Hyundai Humbled as Investors Abandon Auto Industry's Darling
7 Juin 2015 - Automotive News
A year ago, Hyundai Motor Co. analysts were predicting the stock would be breaking record highs by about now.
They were wrong. Shares of South Korea’s largest carmaker tumbled 10% on Tuesday to their lowest close since August 2010, making Hyundai the worst-performing stock among any major automaker in the past year.
It’s been a sobering 12 months for a company that until a few years ago was posting record profits and rattling larger competitors such as Volkswagen AG. Today, the automaker is facing headwinds as foreign brands catch on in Korea and unfavorable exchange rates undermine Hyundai’s ability to compete against the likes of Toyota Motor Corp.
“It’s hard to see any short-term fix to Hyundai’s problems at this point,” Lee Suc Won, head of equities at HI Asset Management Co., which oversees about $11 billion including Hyundai Motor shares, said by phone in Seoul. “I’m holding partmakers on top of a very small Hyundai stake, but think I may need to review that.”
The latest development that spooked investors came Monday, when Hyundai announced that domestic and overseas sales in May declined for a second consecutive month. Local deliveries fell 8.2%, while overseas sales dropped 6.1%.
Hyundai’s offer of interest-free loans, a tactic it last used during the Asian financial crisis almost two decades ago, wasn’t enough to entice buyers at home. Its sales have declined this year in China, the company’s biggest market, while gains in the U.S. have come on the back of an increase in incentives.
One reason could be that the automaker offers more sedans than SUVs, which have gained popularity in an increasing number of markets, including China. Hyundai offers 10 sedans in South Korea including four in the premium category, while the SUV lineup in the country consists of four models.
None of Hyundai’s vehicles ranked among China’s 10 best-selling SUVs in the first quarter. In April, Hyundai showed a version of its revamped Tucson SUV at the Shanghai auto show that it plans to introduce in China this year. And on Tuesday the company said it will introduce its new Creta SUV in India in the second half.
These steps haven’t encouraged investors. The automaker’s shares have dropped 18% this year, in contrast to the 8.5% gain in the key Kospi index.
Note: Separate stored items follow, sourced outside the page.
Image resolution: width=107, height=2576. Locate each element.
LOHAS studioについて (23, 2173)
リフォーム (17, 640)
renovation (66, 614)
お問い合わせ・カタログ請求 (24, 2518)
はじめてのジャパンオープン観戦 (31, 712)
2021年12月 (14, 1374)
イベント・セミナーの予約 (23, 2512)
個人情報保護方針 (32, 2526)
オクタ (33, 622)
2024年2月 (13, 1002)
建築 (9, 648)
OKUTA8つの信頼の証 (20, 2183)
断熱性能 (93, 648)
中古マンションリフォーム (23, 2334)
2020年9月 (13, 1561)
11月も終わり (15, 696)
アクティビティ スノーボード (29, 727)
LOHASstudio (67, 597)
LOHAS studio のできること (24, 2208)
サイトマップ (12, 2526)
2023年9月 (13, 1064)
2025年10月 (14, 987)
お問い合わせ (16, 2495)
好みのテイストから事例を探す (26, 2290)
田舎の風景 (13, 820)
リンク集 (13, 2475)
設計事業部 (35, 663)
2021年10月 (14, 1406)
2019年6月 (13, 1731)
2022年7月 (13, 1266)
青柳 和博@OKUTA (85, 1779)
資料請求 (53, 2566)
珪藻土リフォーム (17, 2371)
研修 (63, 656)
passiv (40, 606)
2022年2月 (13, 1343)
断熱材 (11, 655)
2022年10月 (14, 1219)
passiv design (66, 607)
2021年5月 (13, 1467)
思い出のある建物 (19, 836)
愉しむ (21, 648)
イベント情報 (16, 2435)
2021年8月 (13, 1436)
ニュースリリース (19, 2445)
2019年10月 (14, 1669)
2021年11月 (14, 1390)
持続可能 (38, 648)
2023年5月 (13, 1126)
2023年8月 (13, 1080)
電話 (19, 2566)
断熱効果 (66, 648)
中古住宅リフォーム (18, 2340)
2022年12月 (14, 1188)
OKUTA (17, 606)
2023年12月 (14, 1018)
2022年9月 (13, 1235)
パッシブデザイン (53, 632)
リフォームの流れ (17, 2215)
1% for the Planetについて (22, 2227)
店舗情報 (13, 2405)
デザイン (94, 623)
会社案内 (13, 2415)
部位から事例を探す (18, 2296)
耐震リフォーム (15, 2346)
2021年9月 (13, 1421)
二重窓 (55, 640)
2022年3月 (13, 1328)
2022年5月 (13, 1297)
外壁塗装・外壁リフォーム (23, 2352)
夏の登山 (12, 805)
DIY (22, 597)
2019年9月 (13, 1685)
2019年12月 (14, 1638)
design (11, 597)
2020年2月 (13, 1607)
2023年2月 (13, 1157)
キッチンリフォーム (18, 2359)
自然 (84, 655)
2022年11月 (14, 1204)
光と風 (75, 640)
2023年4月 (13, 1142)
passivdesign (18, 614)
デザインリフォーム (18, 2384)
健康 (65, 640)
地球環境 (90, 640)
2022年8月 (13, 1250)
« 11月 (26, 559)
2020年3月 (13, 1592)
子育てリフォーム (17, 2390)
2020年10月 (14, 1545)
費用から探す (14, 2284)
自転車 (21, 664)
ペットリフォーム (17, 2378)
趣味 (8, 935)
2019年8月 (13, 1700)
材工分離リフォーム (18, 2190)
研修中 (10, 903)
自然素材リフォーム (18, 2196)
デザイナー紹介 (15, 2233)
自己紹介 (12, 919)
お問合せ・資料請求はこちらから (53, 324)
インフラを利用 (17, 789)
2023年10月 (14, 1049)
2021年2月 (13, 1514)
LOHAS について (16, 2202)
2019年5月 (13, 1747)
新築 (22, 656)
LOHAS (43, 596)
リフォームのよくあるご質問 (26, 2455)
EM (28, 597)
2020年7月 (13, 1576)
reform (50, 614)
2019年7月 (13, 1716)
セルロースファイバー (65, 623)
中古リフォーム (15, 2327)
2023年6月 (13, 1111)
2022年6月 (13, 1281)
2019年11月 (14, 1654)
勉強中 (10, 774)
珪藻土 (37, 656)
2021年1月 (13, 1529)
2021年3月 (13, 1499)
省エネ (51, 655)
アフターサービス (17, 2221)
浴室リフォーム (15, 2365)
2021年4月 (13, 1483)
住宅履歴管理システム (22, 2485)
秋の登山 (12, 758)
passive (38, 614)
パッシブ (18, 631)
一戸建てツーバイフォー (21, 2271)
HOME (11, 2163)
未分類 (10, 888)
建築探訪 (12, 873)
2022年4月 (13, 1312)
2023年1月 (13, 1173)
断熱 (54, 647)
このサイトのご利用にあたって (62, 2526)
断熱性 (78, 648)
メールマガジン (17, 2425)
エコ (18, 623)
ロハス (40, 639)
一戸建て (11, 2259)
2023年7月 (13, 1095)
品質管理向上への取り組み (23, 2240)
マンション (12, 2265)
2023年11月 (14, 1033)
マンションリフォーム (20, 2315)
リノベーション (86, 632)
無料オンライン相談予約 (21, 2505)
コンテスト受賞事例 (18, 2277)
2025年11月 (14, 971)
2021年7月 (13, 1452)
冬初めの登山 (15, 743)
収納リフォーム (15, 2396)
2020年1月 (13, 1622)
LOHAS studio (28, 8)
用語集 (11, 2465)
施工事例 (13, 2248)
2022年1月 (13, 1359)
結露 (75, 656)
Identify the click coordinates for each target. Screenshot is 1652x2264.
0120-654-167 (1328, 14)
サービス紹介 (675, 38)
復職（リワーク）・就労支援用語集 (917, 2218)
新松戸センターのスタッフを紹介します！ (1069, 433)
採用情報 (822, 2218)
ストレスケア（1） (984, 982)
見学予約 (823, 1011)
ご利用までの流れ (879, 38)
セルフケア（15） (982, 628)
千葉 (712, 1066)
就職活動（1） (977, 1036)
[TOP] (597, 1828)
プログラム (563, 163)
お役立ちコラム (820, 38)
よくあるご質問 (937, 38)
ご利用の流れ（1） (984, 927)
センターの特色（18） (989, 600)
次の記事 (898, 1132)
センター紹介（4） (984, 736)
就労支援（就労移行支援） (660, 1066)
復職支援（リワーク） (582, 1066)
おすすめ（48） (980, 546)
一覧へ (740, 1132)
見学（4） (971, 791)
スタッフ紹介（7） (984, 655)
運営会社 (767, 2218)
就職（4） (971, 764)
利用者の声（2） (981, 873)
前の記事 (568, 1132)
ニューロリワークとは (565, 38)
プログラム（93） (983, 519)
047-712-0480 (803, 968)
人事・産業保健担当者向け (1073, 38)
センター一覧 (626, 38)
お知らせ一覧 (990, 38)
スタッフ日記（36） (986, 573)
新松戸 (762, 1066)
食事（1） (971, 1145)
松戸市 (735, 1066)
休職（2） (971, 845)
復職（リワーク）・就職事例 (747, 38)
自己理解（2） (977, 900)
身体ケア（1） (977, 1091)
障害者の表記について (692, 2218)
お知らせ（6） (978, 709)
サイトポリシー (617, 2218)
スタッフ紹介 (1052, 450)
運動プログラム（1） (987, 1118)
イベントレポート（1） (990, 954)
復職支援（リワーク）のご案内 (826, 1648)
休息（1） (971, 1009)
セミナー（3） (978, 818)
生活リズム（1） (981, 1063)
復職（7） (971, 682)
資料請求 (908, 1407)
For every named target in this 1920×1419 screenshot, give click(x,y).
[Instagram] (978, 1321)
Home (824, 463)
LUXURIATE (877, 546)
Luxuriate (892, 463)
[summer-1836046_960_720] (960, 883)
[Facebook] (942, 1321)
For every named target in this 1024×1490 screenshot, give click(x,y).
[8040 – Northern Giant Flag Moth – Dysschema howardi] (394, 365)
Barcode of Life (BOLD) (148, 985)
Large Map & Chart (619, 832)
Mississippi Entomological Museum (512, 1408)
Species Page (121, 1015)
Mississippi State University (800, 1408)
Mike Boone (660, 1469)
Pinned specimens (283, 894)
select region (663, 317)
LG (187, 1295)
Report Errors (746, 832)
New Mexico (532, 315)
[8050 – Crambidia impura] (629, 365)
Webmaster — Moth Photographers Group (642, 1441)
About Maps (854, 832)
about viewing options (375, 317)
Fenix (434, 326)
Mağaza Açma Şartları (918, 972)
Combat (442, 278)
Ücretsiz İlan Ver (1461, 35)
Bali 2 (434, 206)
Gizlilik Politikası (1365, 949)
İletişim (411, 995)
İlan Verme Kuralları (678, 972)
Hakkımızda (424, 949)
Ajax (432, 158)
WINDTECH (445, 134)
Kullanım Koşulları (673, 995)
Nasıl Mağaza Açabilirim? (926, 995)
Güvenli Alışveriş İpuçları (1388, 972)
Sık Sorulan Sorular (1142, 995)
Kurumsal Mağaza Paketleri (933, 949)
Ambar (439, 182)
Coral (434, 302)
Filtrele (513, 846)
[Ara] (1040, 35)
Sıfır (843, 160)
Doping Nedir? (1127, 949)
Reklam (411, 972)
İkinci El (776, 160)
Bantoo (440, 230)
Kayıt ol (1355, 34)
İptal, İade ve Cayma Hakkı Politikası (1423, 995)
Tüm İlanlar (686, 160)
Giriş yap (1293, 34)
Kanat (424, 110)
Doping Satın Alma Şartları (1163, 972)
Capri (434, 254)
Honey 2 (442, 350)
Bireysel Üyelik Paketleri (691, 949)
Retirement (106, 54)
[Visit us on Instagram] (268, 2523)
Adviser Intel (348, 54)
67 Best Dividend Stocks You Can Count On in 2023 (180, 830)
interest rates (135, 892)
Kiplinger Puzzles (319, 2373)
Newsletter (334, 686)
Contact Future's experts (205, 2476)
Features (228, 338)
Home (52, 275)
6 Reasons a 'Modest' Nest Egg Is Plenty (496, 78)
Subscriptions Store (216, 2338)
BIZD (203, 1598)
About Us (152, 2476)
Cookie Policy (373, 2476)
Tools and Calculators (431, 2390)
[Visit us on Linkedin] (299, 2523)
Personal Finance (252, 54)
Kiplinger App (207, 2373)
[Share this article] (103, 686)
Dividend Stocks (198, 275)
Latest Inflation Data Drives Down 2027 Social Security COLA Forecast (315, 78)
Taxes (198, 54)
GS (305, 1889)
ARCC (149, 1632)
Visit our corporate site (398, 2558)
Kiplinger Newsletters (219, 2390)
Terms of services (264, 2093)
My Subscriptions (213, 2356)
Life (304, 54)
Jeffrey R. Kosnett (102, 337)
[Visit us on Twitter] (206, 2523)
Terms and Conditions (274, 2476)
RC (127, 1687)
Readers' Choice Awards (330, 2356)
A year ago, 48 analysts tracking the company had a 12-month target price of more than 300,000 won, according to data compiled by Bloomberg. Their current price target is 207,868 won. The stock closed at 138,500 won today.
The automaker faced calls from investors last year to improve corporate governance after a real estate purchase for three times the property’s assessed value sparked a rout in the stock. Hyundai and its two affiliates, Kia Motors Corp. and Hyundai Mobis Co., in September won a bid to purchase a land site in Seoul for 10.6 trillion won ($9.5 billion).
In April, the company said it will set up an independent committee within the board of directors to improve decision-making by reflecting minority shareholders’ rights.
Hyundai will continue to “face some difficulties in a very competitive environment especially with a weaker yen and euro,” the company said in an e-mailed response to questions. “With major product launches such as the Tucson and Elantra later this year, we are confident that we can overcome these difficulties.”
The carmaker will probably post its sixth straight quarter of profit decline in the three months ending June 30, according to the average of 23 analysts’ estimates compiled by Bloomberg.
The currency will also weigh on its earnings. A stronger won, which gained about 12% against the yen in the past 12 months, has given its Japanese rivals a competitive edge as they can cut prices without affecting revenue when it’s converted into their home currency.
The currency environment “isn’t favorable,” said Lee Jin Woo, a Seoul-based money manager at KTB Asset Management Co. “I may have to further trim holdings in Hyundai and its parts makers.”